From OpenBrain to a Full Agent

Nate starts by saying OpenBrain — his simple SQL database plus MCP server setup — gave AI memory, and thousands of people in his community actually built it. But memory alone isn’t enough: he now wants to give that memory a “heartbeat, a proactive rhythm,” plus tools, so it can do useful work instead of just storing facts.

Why /loop Matters More Than People Realized

The big news is Anthropic’s new /loop command in Claude Code, which most people ignored. Nate’s claim is blunt: /loop is the last missing piece needed to recreate much of what people wanted from OpenClaw, because it lets an agent wake up, check things, act, and go back to sleep without you playing human metronome.

The Three Lego Bricks: Memory, Proactivity, Tools

He reduces the whole agent story to three primitives. Memory keeps the agent from being “a new hire on their very first day,” proactivity means it can move without waiting for a prompt, and tools keep it from being “a brain in a jar” by letting it call APIs, write data, trigger workflows, and generate outputs.

The Energy-Tracking Example That Shows Why Memory Changes Everything

Nate walks through a simple personal example: an agent checks in every morning about sleep, food, and energy. Without memory, it just hands out generic advice; with a SQL-backed memory store, it can notice you were tired 9 of the last 12 mornings, compare the good days, and conclude late meals matter more than caffeine — a shift he sums up as the difference between “a parrot that repeats a phrase” and “a detective that builds a case.”

Business Use Cases: Customer Success, Networking, and Job Applications

He quickly shows the same pattern in work settings. A customer success agent can see a client’s usage fell 15% last week and 28% now, match that trajectory to a failed account from 6 months ago, and recommend executive outreach; a networking agent can pull context on people you’re about to meet and generate a personalized briefing video via Remotion; a job-search agent can update your cover letter with Tuesday’s deployment metric and Wednesday’s client testimonial before your Thursday application block.

The Bigger Point: Loops Compound Value Over Time

This is where Nate zooms out: the value of a loop isn’t one cycle, it’s what accumulates across cycles. He ties this to the overnight coding-agent trend, where developers already had agents iterating until tests passed, and says /loop plus memory turns what used to require external scaffolding, markdown handoffs, and duct-taped evals into something closer to actual architecture.
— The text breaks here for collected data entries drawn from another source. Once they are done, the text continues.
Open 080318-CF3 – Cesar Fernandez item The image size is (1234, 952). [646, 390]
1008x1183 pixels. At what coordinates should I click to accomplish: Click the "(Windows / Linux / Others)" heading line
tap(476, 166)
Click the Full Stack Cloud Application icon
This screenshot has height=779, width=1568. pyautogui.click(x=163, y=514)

Karpathy’s Auto Research and the Case for Remembered Iteration

To make the point vivid, he cites Andrej Karpathy’s open-source Auto Research project, where an agent runs roughly 100 overnight experiments on a small model, keeping a persistent log of what worked and what didn’t. He says Shopify CEO Tobi Lütke used that repo to produce a smaller model that beat a larger hand-tuned one — not because any single run was genius, but because the system learned over many remembered cycles.
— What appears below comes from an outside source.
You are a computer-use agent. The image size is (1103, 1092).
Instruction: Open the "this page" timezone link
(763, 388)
OpenClaw Without the Chaos

Nate ends by directly addressing the comparison: yes, he is basically describing OpenClaw-like agents, but “without the chaos.” He calls OpenClaw a security nightmare, notes Peter Steinberger himself has warned less technical users off it, and argues that native Claude scheduling, a database you control, and carefully scoped tools can deliver a lot of the same upside — while also admitting the current setup is still technical, session-limited, and missing built-in completion logic.